Gradient of function that can be expressed as another function

96 Views Asked by At

Given unknown constants $a$ and $b$, let

$$f(x,y) := \frac{a}{2} x^2+ \frac{b}{2} y^2$$

meaning that $$\nabla f(x,y) = \begin{bmatrix} ax\\ by\end{bmatrix}$$

Then I have $h(k) = f((1-ka)x_0, (1-kb)y_0)$, where $x_0$ and $y_0$ are constants.

(This is line search for gradient descent btw, we had the formula $h(k) = f(z_i + kp_i)$ where $z_i$ is the starting point we have ($(x_0, y_0)$ in this case) and $p_i$ is the negative gradient at $z_i$ ($-\nabla f(z_i)$))

I was asked to set the gradient of $h$ to $0$ and solve for $k$. Would this makes $\nabla h(k) = \nabla f((1-ka)x_0, (1-kb)y_0) = (a(1-ka)x_0, b(1-kb)y_0)$? In which case I would need $a(1-ka)x_0 = b(1-kb)y_0 = 0?$ Which is impossible since $a$ and $b$ might very well be not equal?

So the question I have is 1) did I misunderstand something/did a step wrong while doing the derivation and 2) is it actually possible to find a $k$ where gradient of $h(k)$ is $0$?

2

There are 2 best solutions below

0
On BEST ANSWER

Let's try to understand the algorithm, and that should also answer your query. We have a convex scalar function in space $f:R^2 \to R$ and we would like to find the point where it achieves it's minimum/maximum value

To start the game, we need to pick a starting point - arbitrarily labelled $(x_0,y_0)$. The beauty of a convex function is that you could pick any starting point and it would eventually converge to your solution

Now, we need a direction to proceed to the next point - how to pick it? The gradient gives us a direction which represents the fastest rate of change - hence for a small step in that direction we would change the value the most. Seems like a nice choice of direction. (I'm adding the negative sign here but even if you don't the value of $k$ would be negative)

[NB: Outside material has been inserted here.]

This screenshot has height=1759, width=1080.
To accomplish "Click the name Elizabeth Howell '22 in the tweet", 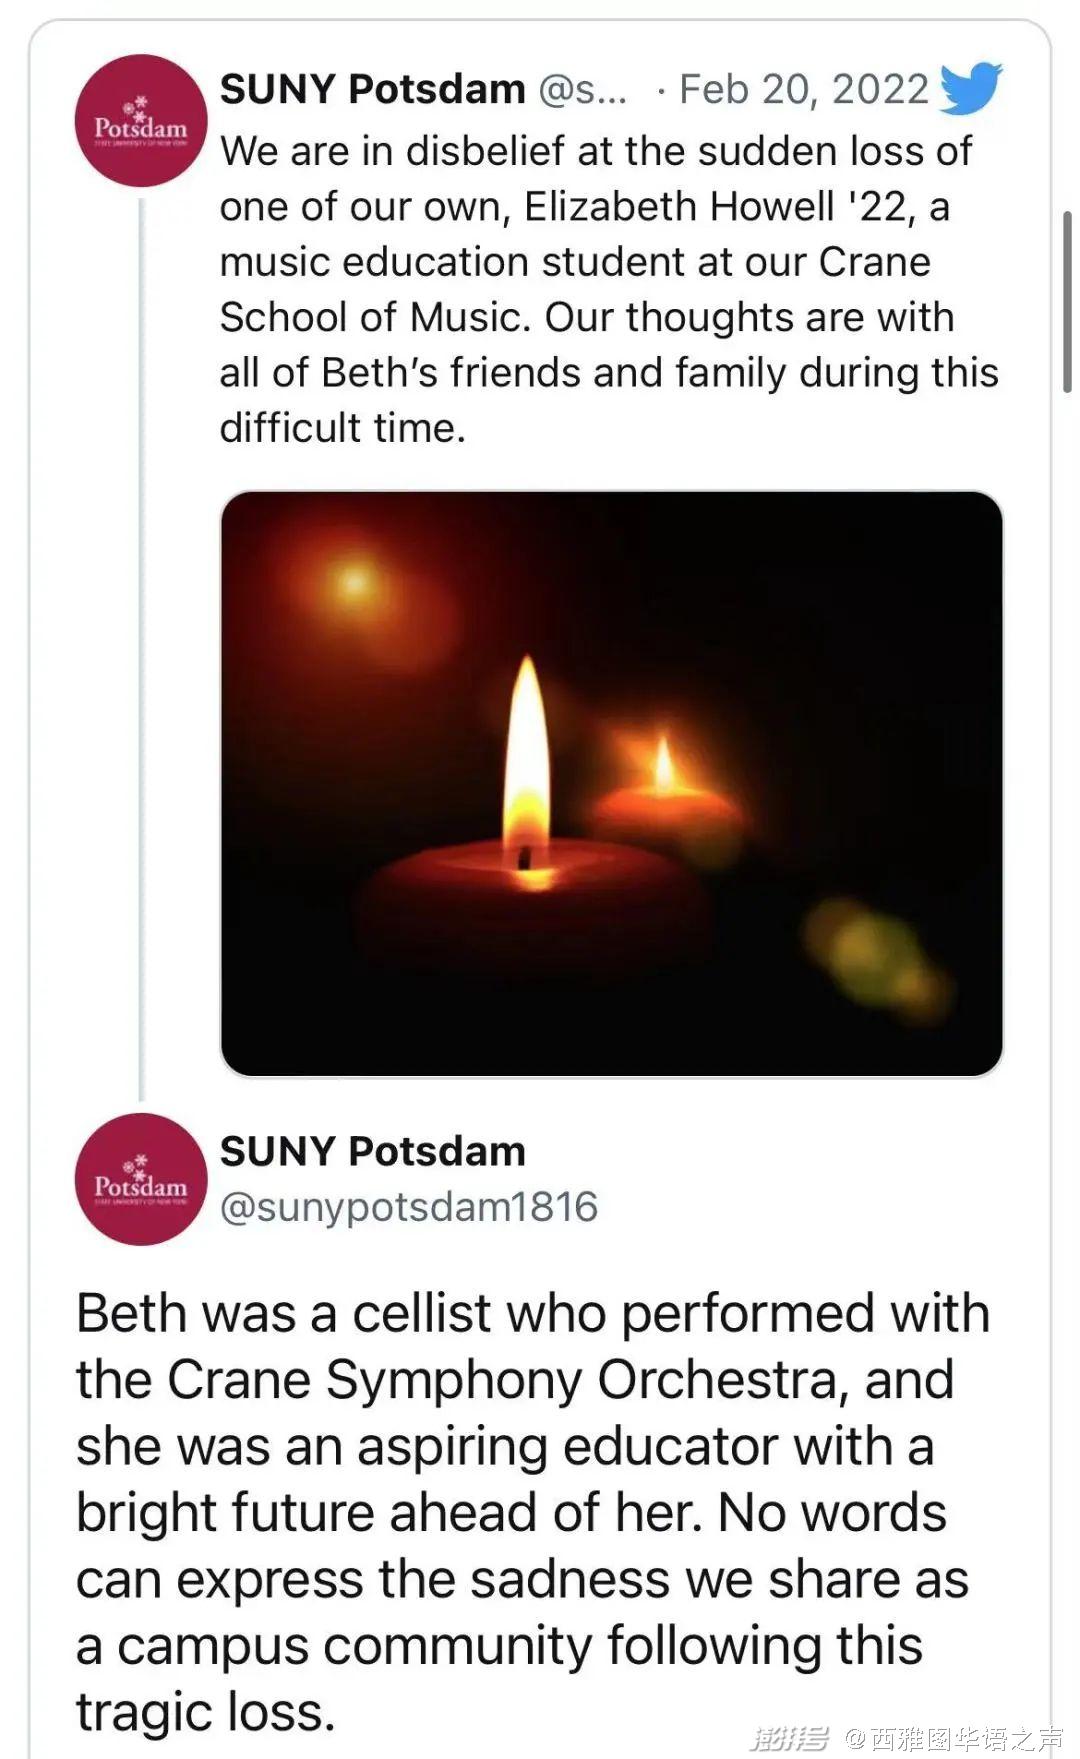I will 719,207.
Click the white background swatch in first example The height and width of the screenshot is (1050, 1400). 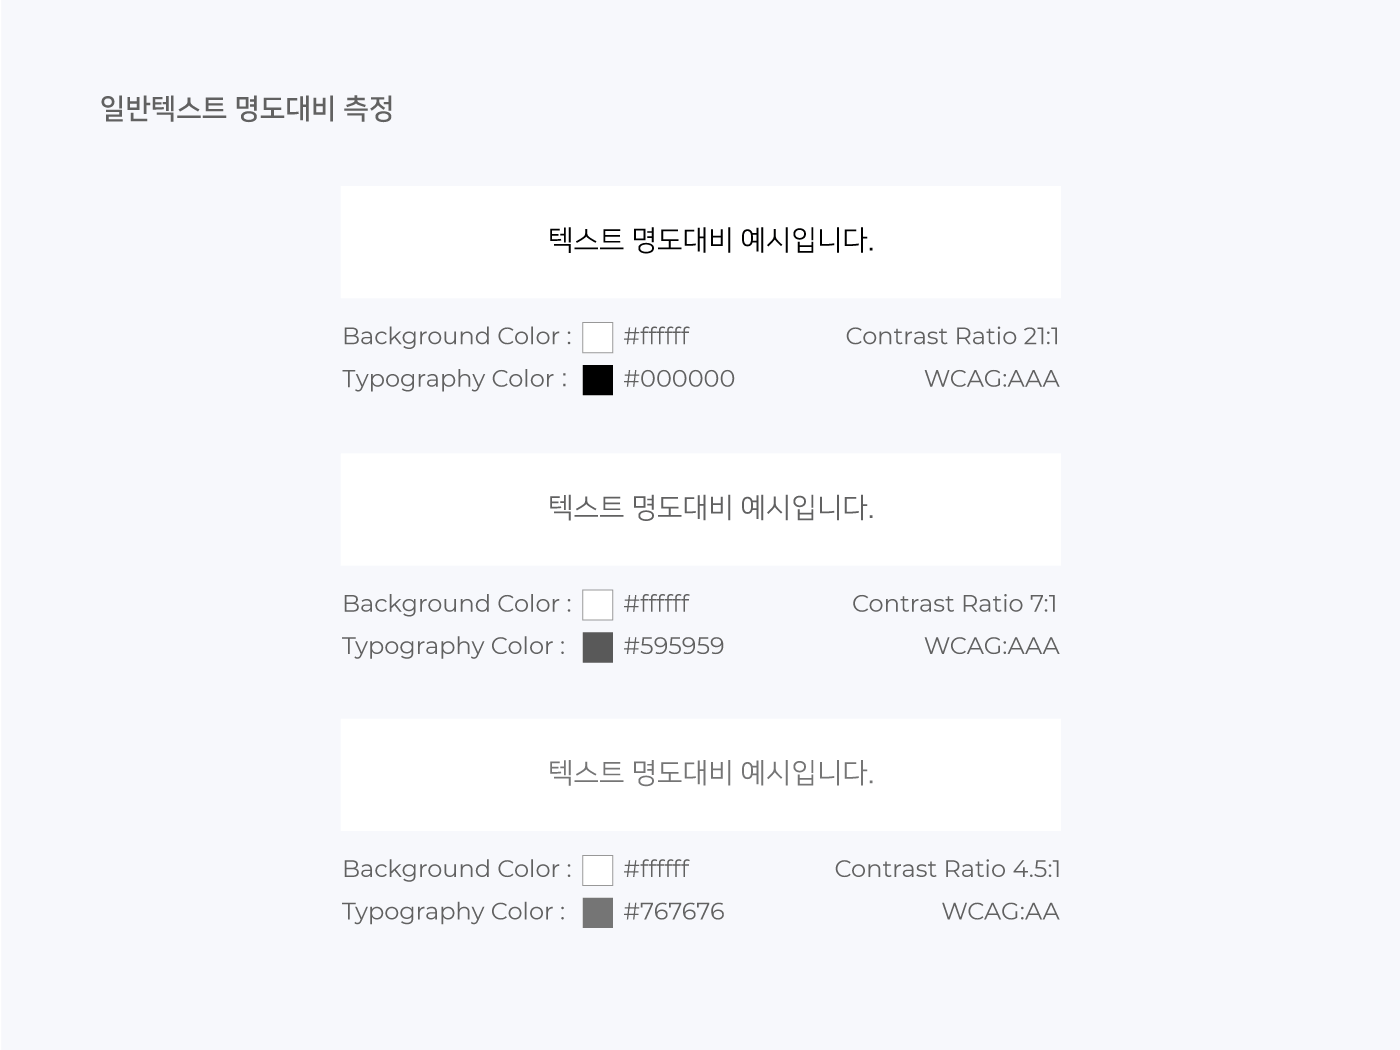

$$\vec{p_0} = -\nabla f(x_0, y_0)$$

Finally - we need a distance to proceed in that direction. This is where $k$ comes into the picture. How far along should we travel? A good way of doing it is to keep moving till $f$ is minimised - right? That would translate to

$$k^* = \arg\min h(k)$$

where $h(k) = f((x_0,y_0) - k\vec{p_0})$

In your case that simply means finding $k^*$ such that

$$\frac{dh(k)}{dk}|_{k^*} = 0$$

Once you get $k^*$ you can find the next point and repeat the process till it converges

0
On

Setting $u(k)=(1-ka)x_0,v(k)=(1-kb)y_0$, gradient of $h(k)$ is simply$$\begin{align*}h'(k)&=\frac{df(u(k),v(k))}{dk}\\&=f_uu'(k)+f_vv'(k)\\&=-ax_0f_u-by_0f_v\\&=-a^2ux_0-b^2vy_0\end{align*}$$

Substituting back $u(k),v(k)$ and equating this to zero gives$$k=\frac{a^2x_0^2+b^2y_0^2}{a^3x_0^2+b^3y_0^2}$$